◆ Task details ◆
For the data below, give again exactly the lines from the one containing "This screenshot has height=366, width=659." through the one containing "You are a GUI", both ends included, and no others.

◆ Supplied entries ◆

== Segment start ==

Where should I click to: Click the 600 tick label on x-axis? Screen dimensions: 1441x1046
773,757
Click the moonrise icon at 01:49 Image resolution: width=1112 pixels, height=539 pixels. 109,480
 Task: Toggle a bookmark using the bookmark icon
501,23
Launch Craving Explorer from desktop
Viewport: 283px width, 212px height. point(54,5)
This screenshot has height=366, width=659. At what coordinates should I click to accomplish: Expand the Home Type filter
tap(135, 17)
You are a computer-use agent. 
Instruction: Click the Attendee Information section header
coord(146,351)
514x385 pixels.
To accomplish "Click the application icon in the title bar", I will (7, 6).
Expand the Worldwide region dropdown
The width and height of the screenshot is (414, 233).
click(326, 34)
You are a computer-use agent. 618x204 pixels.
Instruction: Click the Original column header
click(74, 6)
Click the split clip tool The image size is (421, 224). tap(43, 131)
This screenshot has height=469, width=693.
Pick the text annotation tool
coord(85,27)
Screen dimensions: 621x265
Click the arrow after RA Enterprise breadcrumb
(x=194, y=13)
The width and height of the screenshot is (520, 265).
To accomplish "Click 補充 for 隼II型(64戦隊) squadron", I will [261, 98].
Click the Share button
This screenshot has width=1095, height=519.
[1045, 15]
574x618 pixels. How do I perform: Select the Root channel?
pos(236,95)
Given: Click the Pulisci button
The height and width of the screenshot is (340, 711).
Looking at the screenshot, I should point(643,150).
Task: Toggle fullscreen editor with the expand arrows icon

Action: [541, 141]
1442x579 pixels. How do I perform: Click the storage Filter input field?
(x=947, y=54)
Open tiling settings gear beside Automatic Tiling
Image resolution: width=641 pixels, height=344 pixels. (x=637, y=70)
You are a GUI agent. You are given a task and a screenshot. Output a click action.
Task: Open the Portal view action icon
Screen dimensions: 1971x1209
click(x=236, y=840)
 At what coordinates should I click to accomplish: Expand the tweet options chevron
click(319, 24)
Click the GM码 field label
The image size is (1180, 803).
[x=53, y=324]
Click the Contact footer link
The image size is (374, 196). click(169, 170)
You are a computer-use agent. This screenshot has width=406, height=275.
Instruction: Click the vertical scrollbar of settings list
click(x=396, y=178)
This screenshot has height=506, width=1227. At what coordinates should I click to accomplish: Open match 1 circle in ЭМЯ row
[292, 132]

== Segment end ==

◆ Response box ◆
This screenshot has height=366, width=659. At what coordinates should I click to accomplish: Expand the Home Type filter
tap(135, 17)
You are a computer-use agent. 
Instruction: Click the Attendee Information section header
coord(146,351)
514x385 pixels.
To accomplish "Click the application icon in the title bar", I will (7, 6).
Expand the Worldwide region dropdown
The width and height of the screenshot is (414, 233).
click(326, 34)
You are a computer-use agent. 618x204 pixels.
Instruction: Click the Original column header
click(74, 6)
Click the split clip tool The image size is (421, 224). tap(43, 131)
This screenshot has height=469, width=693.
Pick the text annotation tool
coord(85,27)
Screen dimensions: 621x265
Click the arrow after RA Enterprise breadcrumb
(x=194, y=13)
The width and height of the screenshot is (520, 265).
To accomplish "Click 補充 for 隼II型(64戦隊) squadron", I will [261, 98].
Click the Share button
This screenshot has width=1095, height=519.
[1045, 15]
574x618 pixels. How do I perform: Select the Root channel?
pos(236,95)
Given: Click the Pulisci button
The height and width of the screenshot is (340, 711).
Looking at the screenshot, I should point(643,150).
Task: Toggle fullscreen editor with the expand arrows icon

Action: [541, 141]
1442x579 pixels. How do I perform: Click the storage Filter input field?
(x=947, y=54)
Open tiling settings gear beside Automatic Tiling
Image resolution: width=641 pixels, height=344 pixels. (x=637, y=70)
You are a GUI agent. You are given a task and a screenshot. Output a click action.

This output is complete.